In 2022, things turned again. Rising interest rates, global uncertainty and several high-profile crypto collapses (including FTX) caused Bitcoin to drop over 70% from its highs. Many investors wrote it off entirely.

Fast forward to 2025, and Bitcoin has once again surprised everyone, surging past $100,000 per coin, reaching as high as $120,000 per BTC.

If you invested $100 in Bitcoin 10 years ago (in late 2015) when it was around $330 per coin, you would have owned about 0.303 BTC.

At today’s price of $102,000 per Bitcoin, your investment would now be worth $30,906. That’s a 309 times return over 10 years, turning a hundred bucks into over thirty thousand dollars.

Even if you’d invested just $10, you’d be sitting on more than $3,000 today.

Bitcoin has easily outperformed nearly every major stock or asset class in the same period. For comparison, the S&P 500 has returned roughly 907% over the last decade, while Bitcoin’s return exceeds 30,000%.

Bitcoin has had one of the most volatile and fascinating histories in modern investing. But the question now is: Is Bitcoin still a good investment in 2025?

Bitcoin has matured a lot over the past few years. Institutional adoption is rising, with companies like BlackRock, Fidelity and Vanguard offering Bitcoin ETFs, and corporations like MicroStrategy holding billions in BTC.

Still, there are serious risks. Bitcoin doesn’t generate income, it’s highly volatile and its price can swing by thousands of dollars in a single week. And while regulation is improving, governments around the world continue to debate how to classify and tax cryptocurrencies.

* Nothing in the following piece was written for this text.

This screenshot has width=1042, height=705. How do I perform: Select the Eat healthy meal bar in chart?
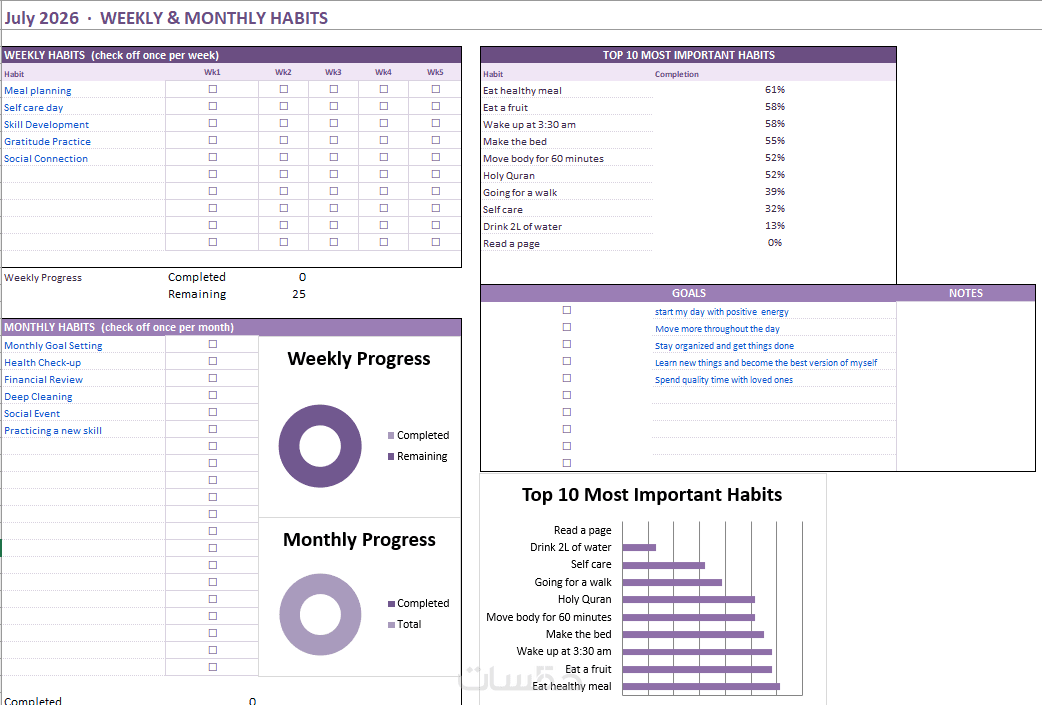click(701, 686)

But the long-term case for Bitcoin remains strong:

  • Scarcity: Only 21 million BTC will ever exist.

  • Decentralization: No government or central bank controls it.

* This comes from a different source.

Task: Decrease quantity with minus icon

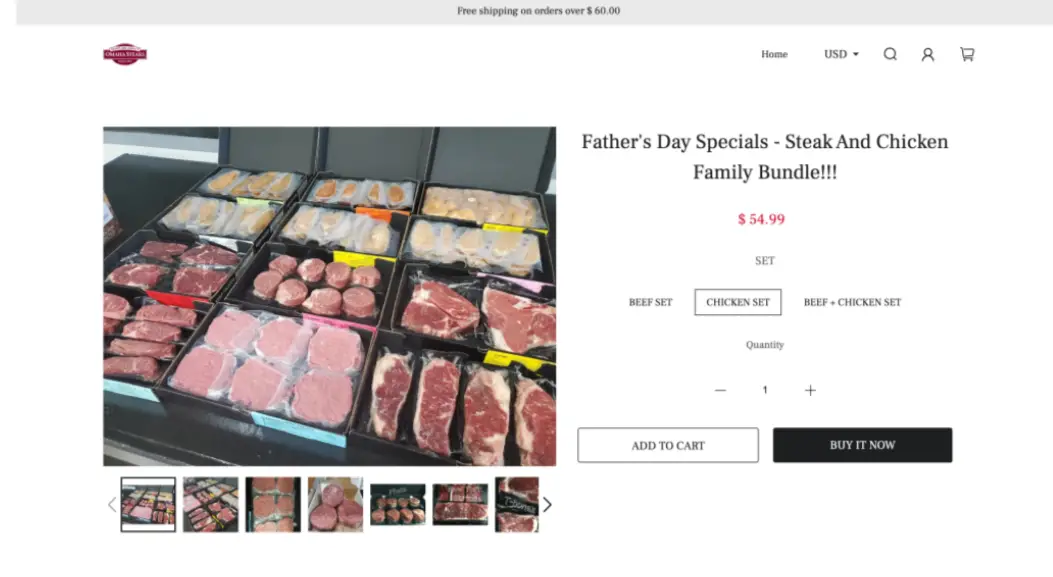Action: point(720,390)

  • Adoption: More businesses and payment platforms accept it every year.

Right now, Bitcoin trades more like a store of value, some calling it a kind of “digital gold.” It’s becoming a hedge against inflation and currency devaluation in some countries, and a long-term savings tool for investors worldwide.

That said, investors should limit exposure. Most financial experts recommend allocating 1% to 5% of your portfolio to Bitcoin or other cryptocurrencies, depending on your risk tolerance.

If you’re considering buying Bitcoin today, here’s how to do it the right way:

  1. Use a reputable exchange. Platforms like Coinbase, Swan Bitcoin or Fidelity are secure and beginner-friendly.

  2. Start small. Set up automatic purchases with dollar-cost averaging (DCA) to smooth out volatility over time.

  3. Store it safely. Once your balance grows, move your Bitcoin to a hardware wallet (like a Ledger or Trezor) for long-term protection.

  4. Plan to hold. Bitcoin works best as a long-term investment, not a get-rich-quick trade.